AFP

NATO summit to consider extending military protection to Ceuta and Melilla

Monday 27 June 2022 - 19:44

NATO’s roadmap for the next decade, set to be discussed this week in Madrid will include for the first time talks on  including Ceuta and Melilla under the protection NATO.

NATO’s convention in Madrid on June 28-30 will see a revamping of the alliance’s strategic concept, which outlines its main security tasks and challenges but which has not been revised since 2010.

A revision of the strategic concept is expected to include for the first time the defense of “the sovereignty and territorial integrity” of allied countries as a fundamental mission of the organization, according to sources who have had access to the latest drafts of the document, Spanish media reported.

The inclusion of this principle in the Strategic Concept, the second most important text of the Atlantic Alliance, means that the cities of Ceuta and Melilla will be protected under the NATO umbrella.

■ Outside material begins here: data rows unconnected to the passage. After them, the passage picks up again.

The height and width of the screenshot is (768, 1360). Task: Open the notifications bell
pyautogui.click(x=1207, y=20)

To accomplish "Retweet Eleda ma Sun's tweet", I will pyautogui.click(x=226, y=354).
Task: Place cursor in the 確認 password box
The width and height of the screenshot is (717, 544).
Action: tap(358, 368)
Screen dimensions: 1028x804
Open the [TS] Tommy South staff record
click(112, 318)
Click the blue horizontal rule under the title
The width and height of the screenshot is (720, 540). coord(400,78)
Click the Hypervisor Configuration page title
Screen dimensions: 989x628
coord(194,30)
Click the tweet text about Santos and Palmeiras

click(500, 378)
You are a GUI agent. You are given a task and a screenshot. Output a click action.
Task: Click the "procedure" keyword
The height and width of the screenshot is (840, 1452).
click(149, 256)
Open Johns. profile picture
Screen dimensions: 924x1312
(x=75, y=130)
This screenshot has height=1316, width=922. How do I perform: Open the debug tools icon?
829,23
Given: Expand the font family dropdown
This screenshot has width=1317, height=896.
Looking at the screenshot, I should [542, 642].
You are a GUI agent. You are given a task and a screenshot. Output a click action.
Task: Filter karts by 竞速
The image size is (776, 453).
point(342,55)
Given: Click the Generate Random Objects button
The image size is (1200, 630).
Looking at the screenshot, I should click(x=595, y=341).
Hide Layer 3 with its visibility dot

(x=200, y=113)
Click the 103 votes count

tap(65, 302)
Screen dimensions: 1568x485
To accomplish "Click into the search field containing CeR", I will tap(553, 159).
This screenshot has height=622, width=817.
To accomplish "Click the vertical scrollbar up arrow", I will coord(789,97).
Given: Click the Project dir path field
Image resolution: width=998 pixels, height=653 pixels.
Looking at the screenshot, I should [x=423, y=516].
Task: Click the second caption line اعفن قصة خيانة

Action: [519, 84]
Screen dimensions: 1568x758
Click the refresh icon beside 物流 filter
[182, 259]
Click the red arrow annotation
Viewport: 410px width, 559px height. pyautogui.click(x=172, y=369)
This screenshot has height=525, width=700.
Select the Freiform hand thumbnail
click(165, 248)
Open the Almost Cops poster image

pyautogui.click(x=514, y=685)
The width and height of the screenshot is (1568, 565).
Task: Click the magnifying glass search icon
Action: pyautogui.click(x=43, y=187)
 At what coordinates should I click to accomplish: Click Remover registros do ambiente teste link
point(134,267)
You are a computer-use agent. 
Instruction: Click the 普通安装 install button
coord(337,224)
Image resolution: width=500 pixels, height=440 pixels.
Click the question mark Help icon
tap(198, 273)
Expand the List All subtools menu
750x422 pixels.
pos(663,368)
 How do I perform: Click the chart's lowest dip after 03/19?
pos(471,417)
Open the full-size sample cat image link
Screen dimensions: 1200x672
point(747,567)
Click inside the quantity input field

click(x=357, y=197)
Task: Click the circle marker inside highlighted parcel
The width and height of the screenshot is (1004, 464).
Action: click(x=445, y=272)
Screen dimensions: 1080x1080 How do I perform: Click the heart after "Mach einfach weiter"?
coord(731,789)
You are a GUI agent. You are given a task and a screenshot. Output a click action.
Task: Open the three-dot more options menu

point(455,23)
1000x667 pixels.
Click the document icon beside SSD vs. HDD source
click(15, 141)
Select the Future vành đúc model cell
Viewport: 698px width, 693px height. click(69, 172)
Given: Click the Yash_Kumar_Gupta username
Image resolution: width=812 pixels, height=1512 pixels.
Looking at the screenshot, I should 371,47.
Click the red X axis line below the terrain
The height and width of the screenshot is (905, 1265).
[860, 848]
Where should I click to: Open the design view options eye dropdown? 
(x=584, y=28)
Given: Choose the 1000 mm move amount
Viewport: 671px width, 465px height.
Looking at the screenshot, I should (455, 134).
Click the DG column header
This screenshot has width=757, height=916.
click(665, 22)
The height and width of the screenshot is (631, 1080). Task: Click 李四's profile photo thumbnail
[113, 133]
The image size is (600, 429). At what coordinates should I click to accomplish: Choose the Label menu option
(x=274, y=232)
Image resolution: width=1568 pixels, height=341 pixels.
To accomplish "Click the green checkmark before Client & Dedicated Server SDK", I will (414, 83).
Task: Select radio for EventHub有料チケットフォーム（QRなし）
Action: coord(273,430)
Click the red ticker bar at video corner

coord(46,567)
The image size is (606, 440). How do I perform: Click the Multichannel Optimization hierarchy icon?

Article 5 of the Washington Treaty of 1949 states that an attack against any NATO member will be considered an attack against all, but restricts this commitment to the so-called Euro-Atlantic space, limited to the territory of the allied countries in Europe, North America, the Asian part of Turkey and the islands located north of the Tropic of Cancer, which includes the Canary Islands but excludes Ceuta and Melilla.

Spanish Foreign Minister Jose Manuel Albares has advocated for NATO to widen its mandate to address non-military challenges in Africa, such as “political manipulation of oil resources and illegal immigration.”

“The threats are as much from the southern flank as from the eastern flank,” he told a Madrid news conference on Wednesday.

Prime Minister Pedro Sanchez on Saturday described a deadly migrant rush in the enclave of Melilla bordering Morocco as “an attack on the territorial integrity” of Spain which he blamed on “mafias that traffic in human beings”.

Dramatic scenes on Friday saw some 2,000 migrants storm border fences separating Morocco from the Spanish enclave Melilla, leading to at least 18 deaths, according to the latest Moroccan official toll.

“If anyone is responsible for everything that happened at the border, it is the mafias that traffic in human beings,” he told a press conference.

Melilla, along with fellow Spanish enclave Ceuta, are the European Union’s only two borders with the African continent and both towns have long been magnets for migrants willing to risk their lives to reach the bloc.